• WHAT IS REQUIRED: Rewrite the data from the line containing "Click the .journalrw.my.id domain suffix box" through the end of the data, keeping every line in full but shifting each click coordinate by -84. Leave the pictures out.

• DATA EXTRACT:
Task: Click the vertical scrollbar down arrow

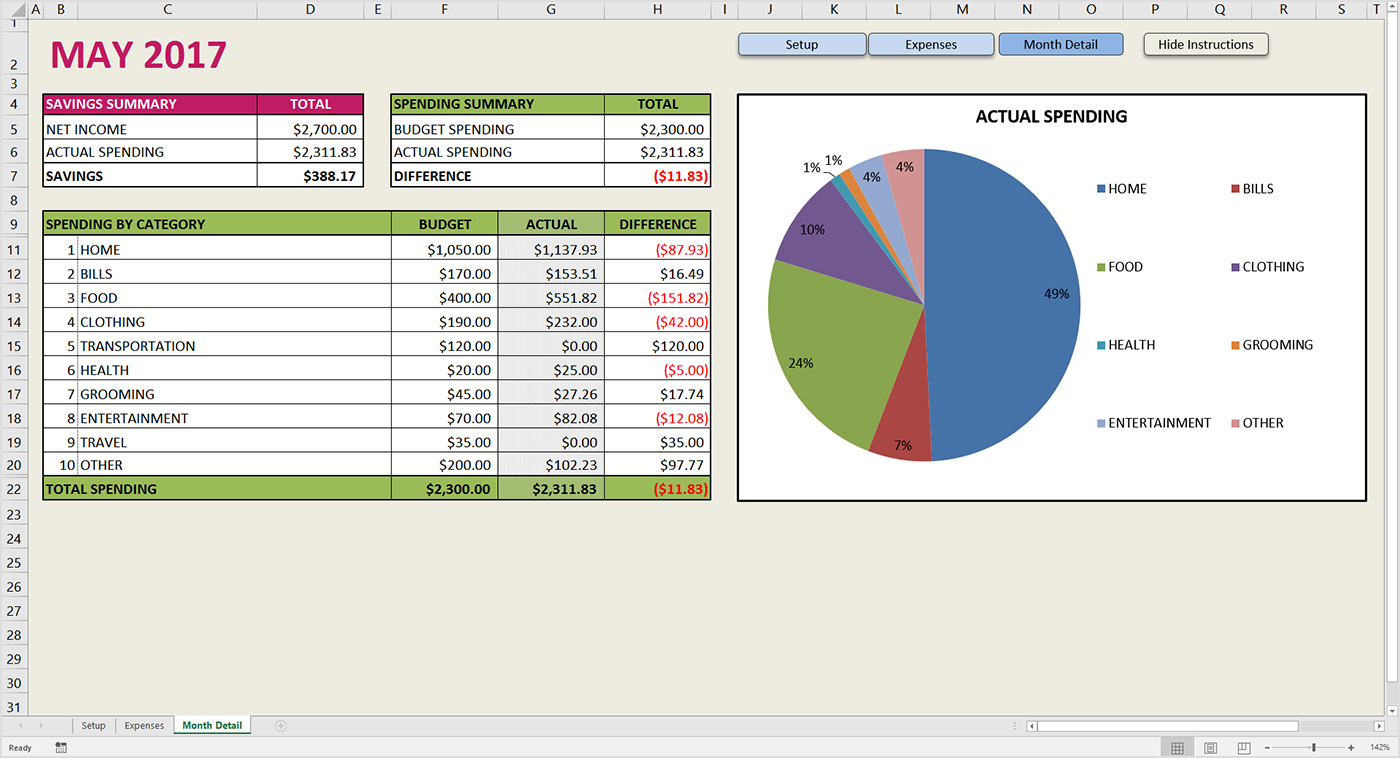Action: pyautogui.click(x=1393, y=710)
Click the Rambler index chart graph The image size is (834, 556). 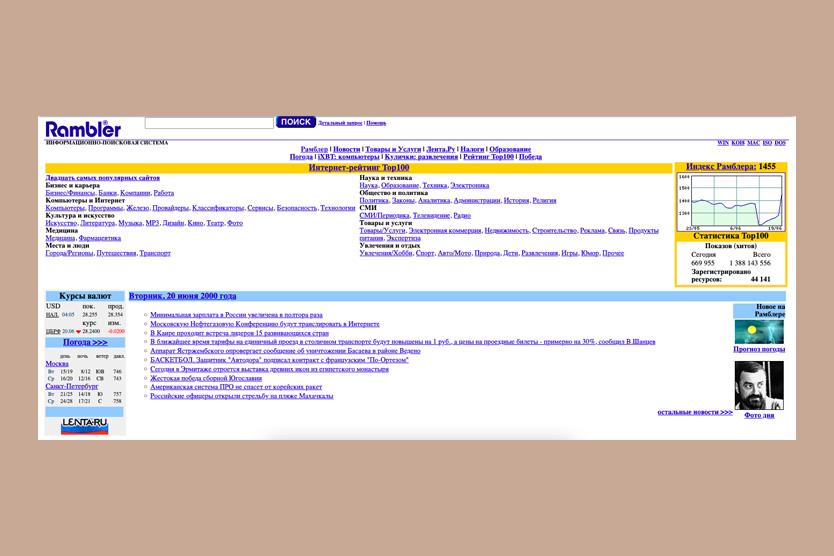coord(733,201)
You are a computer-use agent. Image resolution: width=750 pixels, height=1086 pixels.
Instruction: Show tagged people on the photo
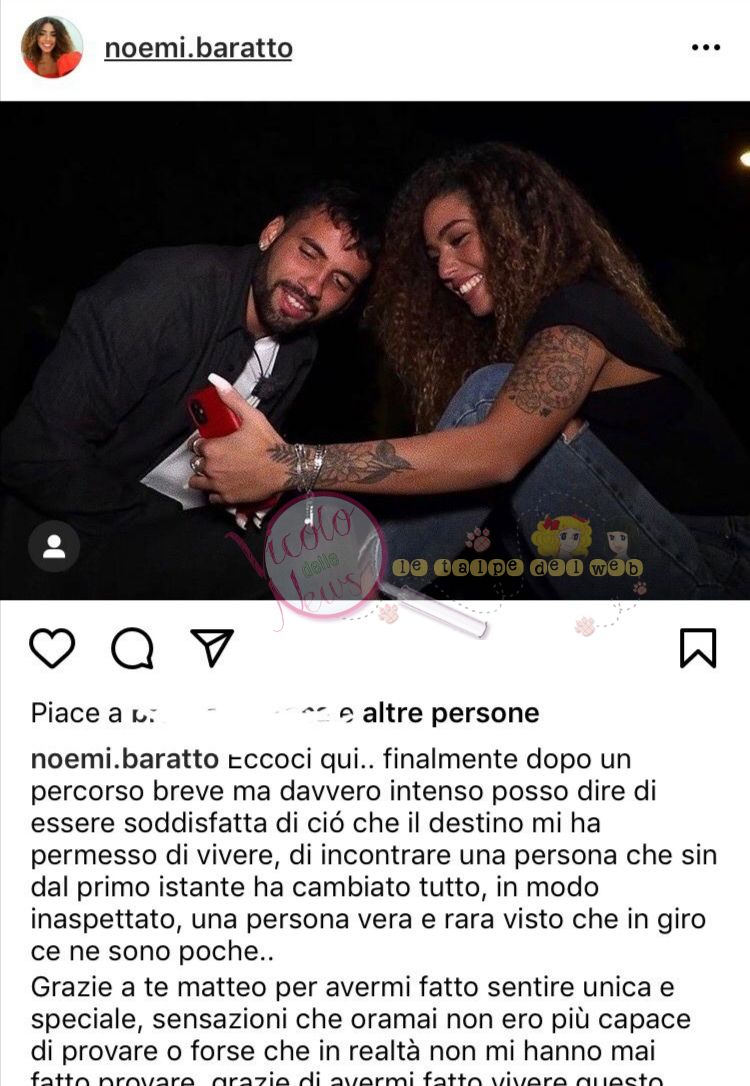click(x=54, y=546)
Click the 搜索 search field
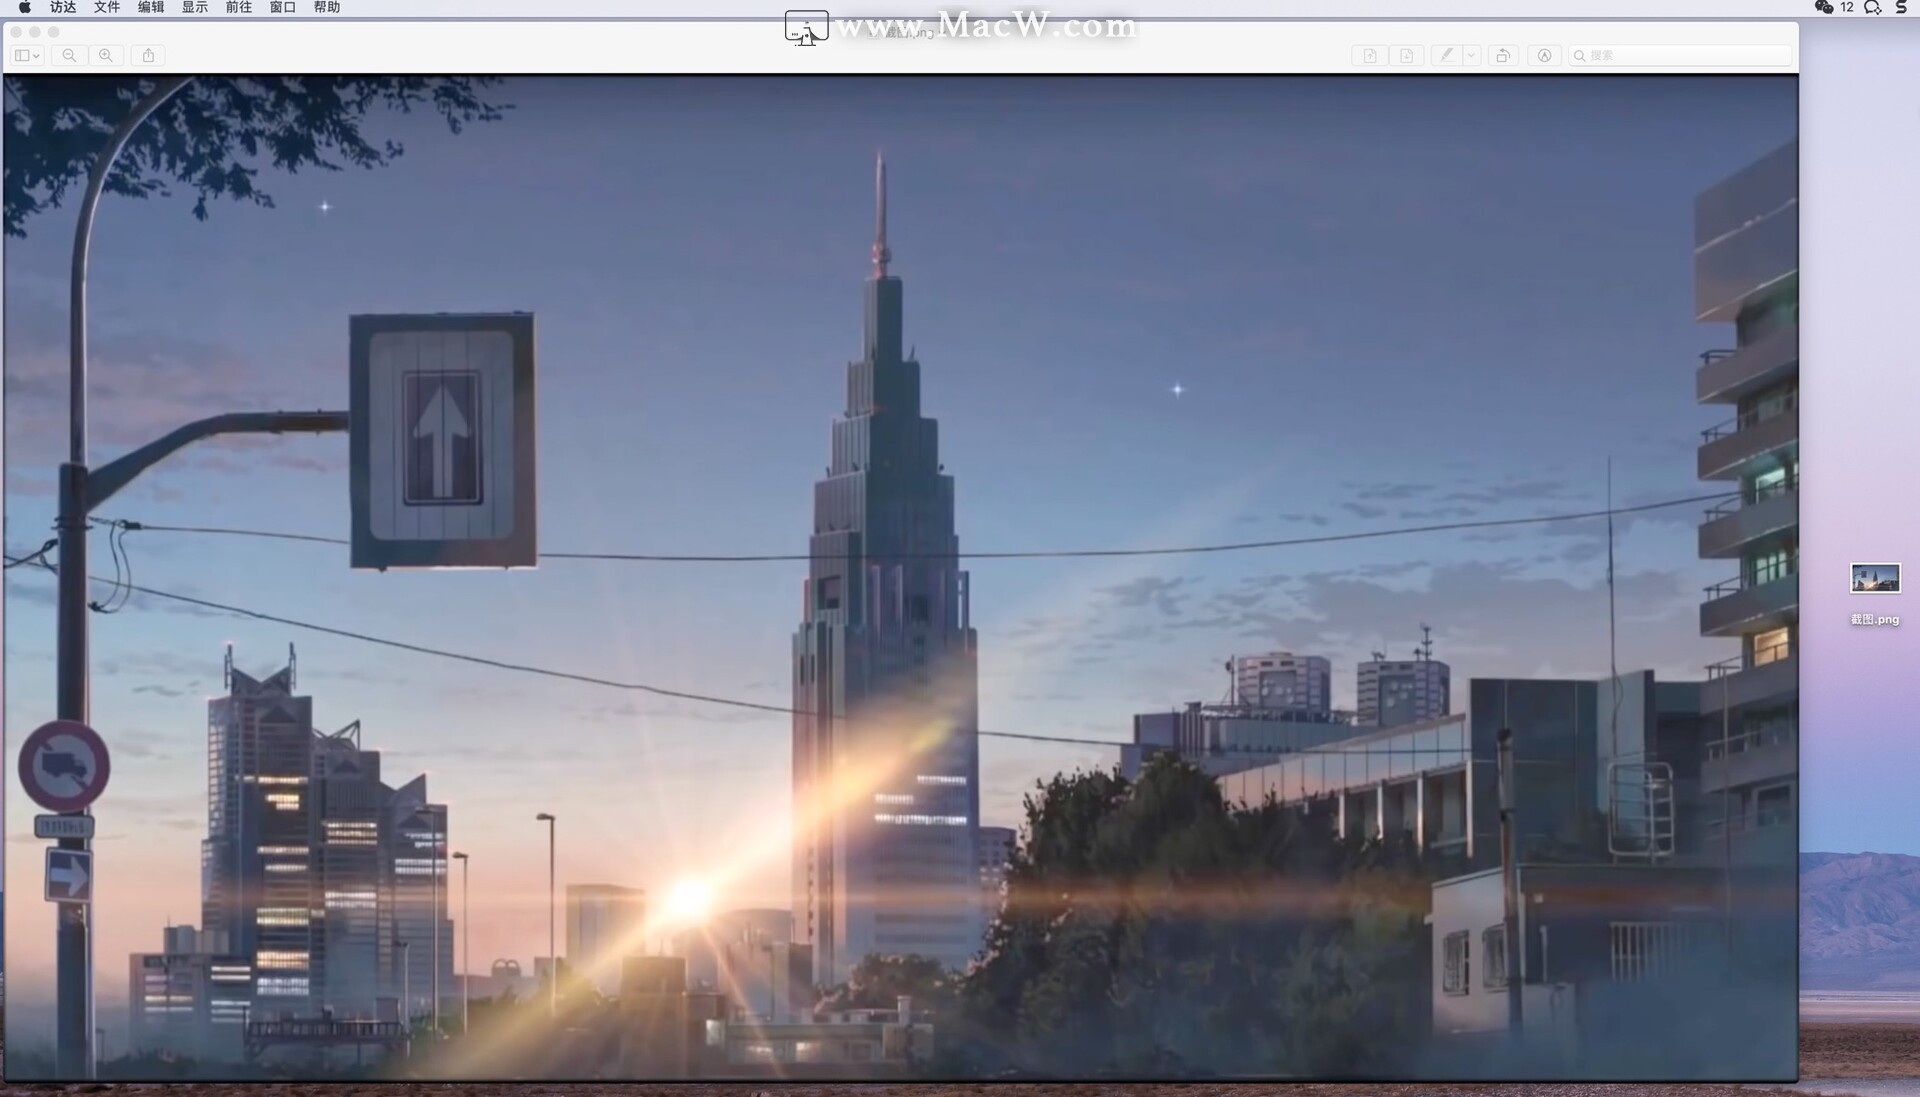The image size is (1920, 1097). tap(1680, 56)
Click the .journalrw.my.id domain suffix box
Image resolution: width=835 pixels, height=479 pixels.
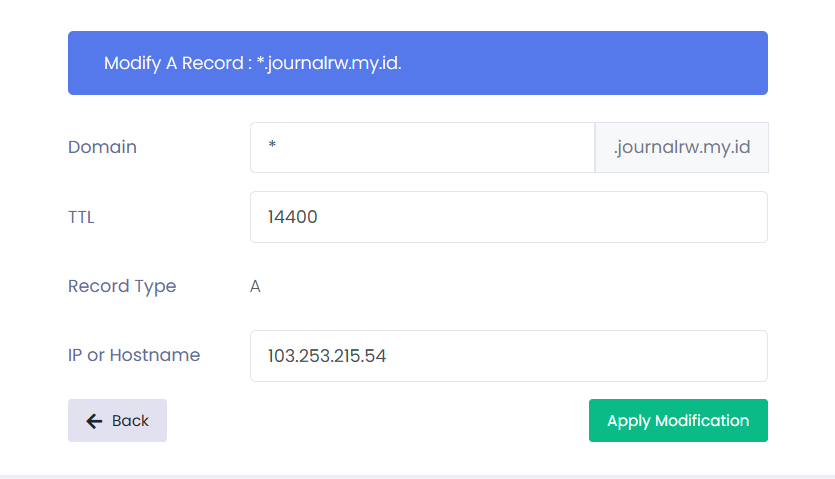tap(681, 147)
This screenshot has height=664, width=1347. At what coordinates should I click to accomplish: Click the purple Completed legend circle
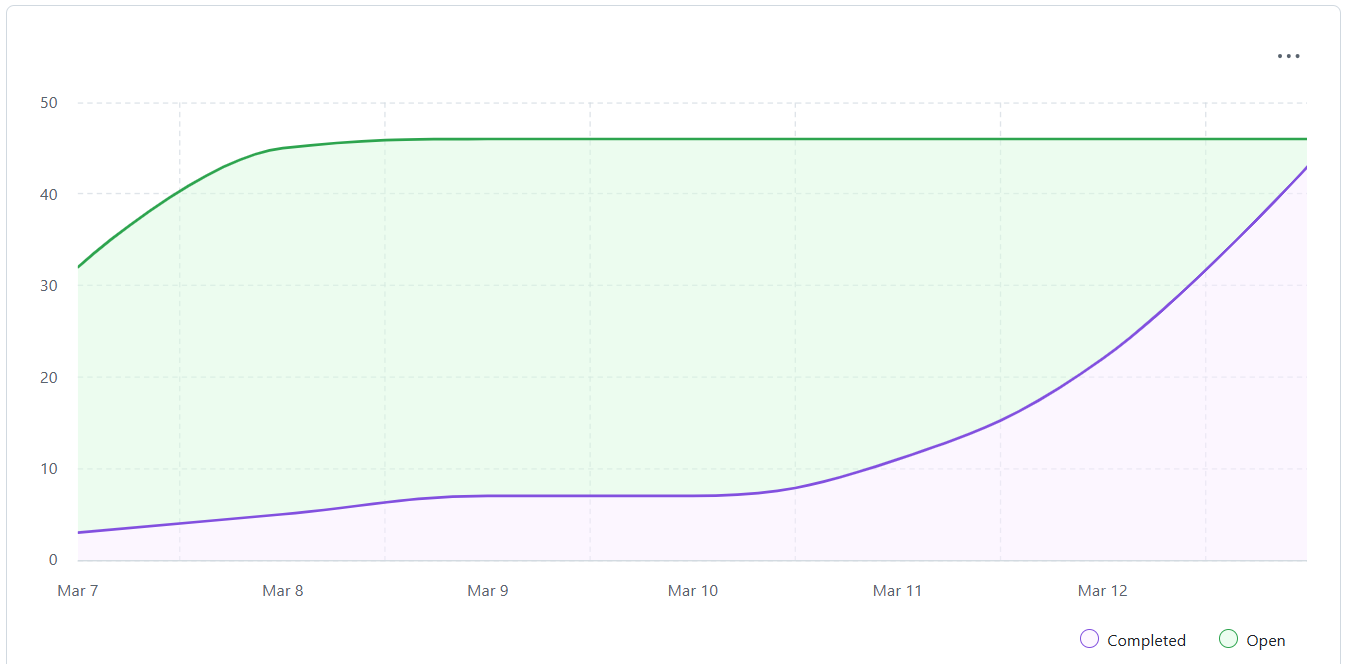coord(1090,639)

• FINAL RESULT:
Click the .journalrw.my.id domain suffix box
Image resolution: width=835 pixels, height=479 pixels.
tap(597, 63)
This screenshot has height=664, width=1347. At what coordinates should I click to accomplish: Click the purple Completed legend circle
coord(1006,555)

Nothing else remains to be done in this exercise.